Directions for this task:
After finding "The image size is (1362, 720)." in the material below, output its line and every line after it through the last, exactly, but not the pictures.

Listed records: Begin

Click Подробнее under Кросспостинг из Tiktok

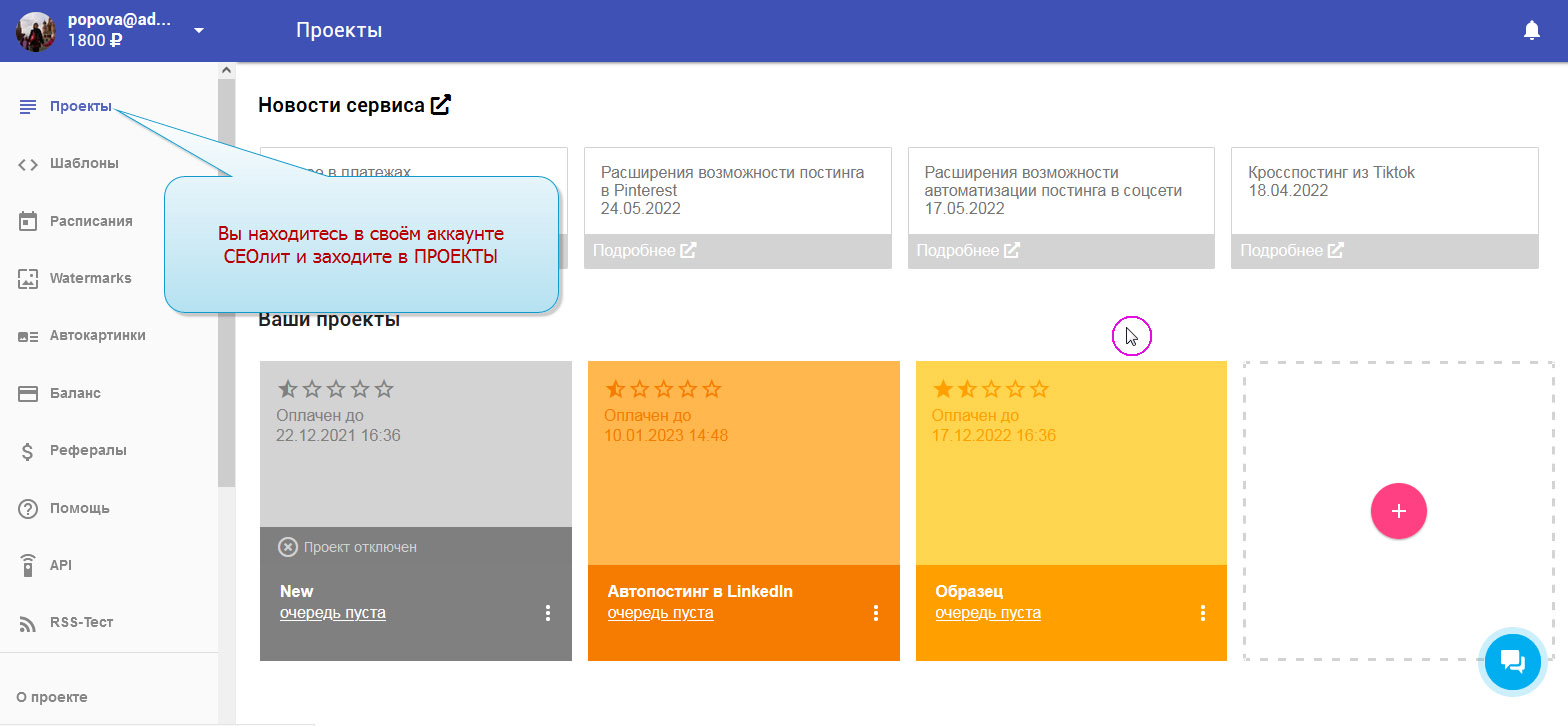point(1291,251)
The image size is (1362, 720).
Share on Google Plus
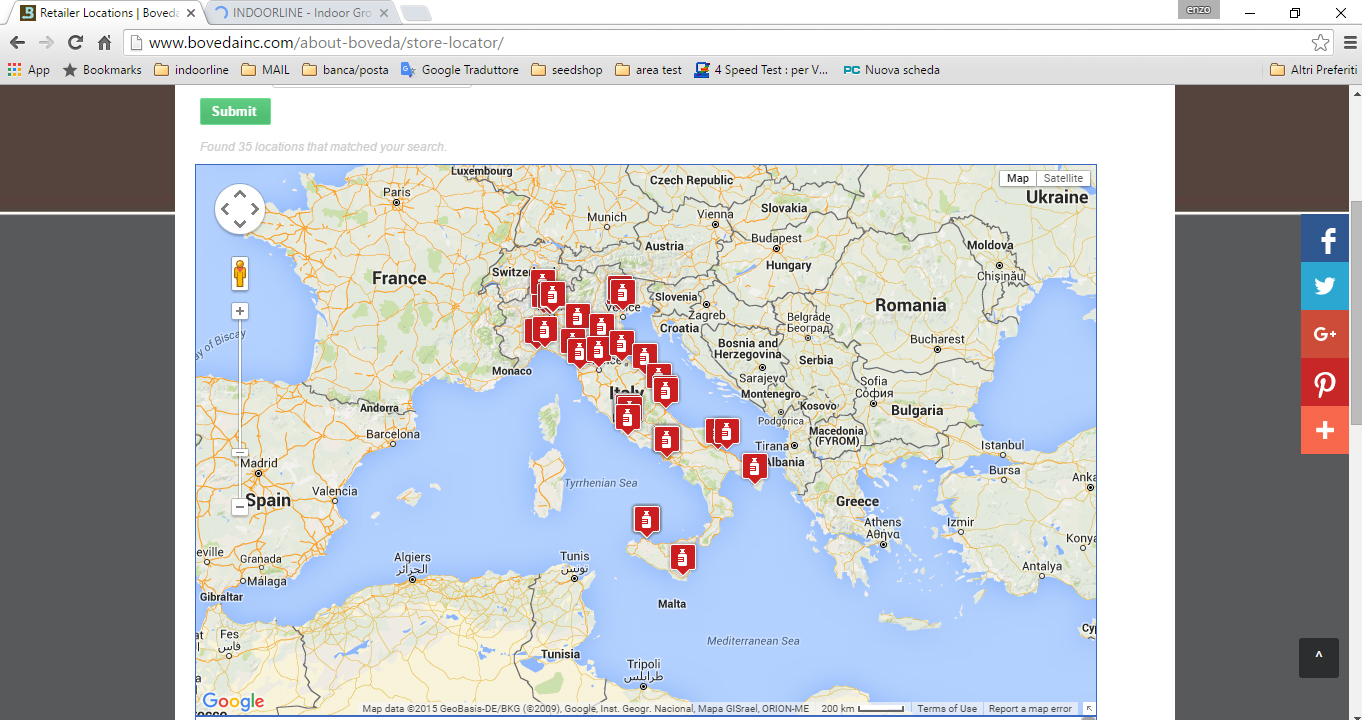click(x=1325, y=334)
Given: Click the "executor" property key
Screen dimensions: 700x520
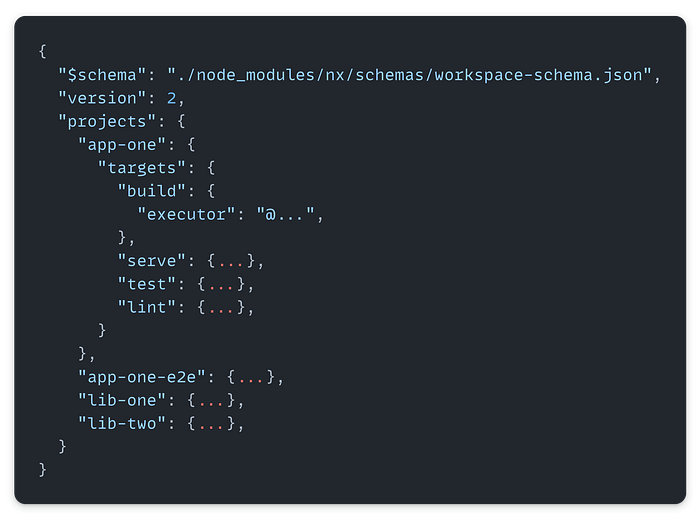Looking at the screenshot, I should pos(185,214).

Listed records: End

Finished task:
The image size is (1362, 720).
Share on Google Plus
click(x=1325, y=334)
Given: Click the "executor" property key
Screen dimensions: 700x520
Looking at the screenshot, I should pos(185,214).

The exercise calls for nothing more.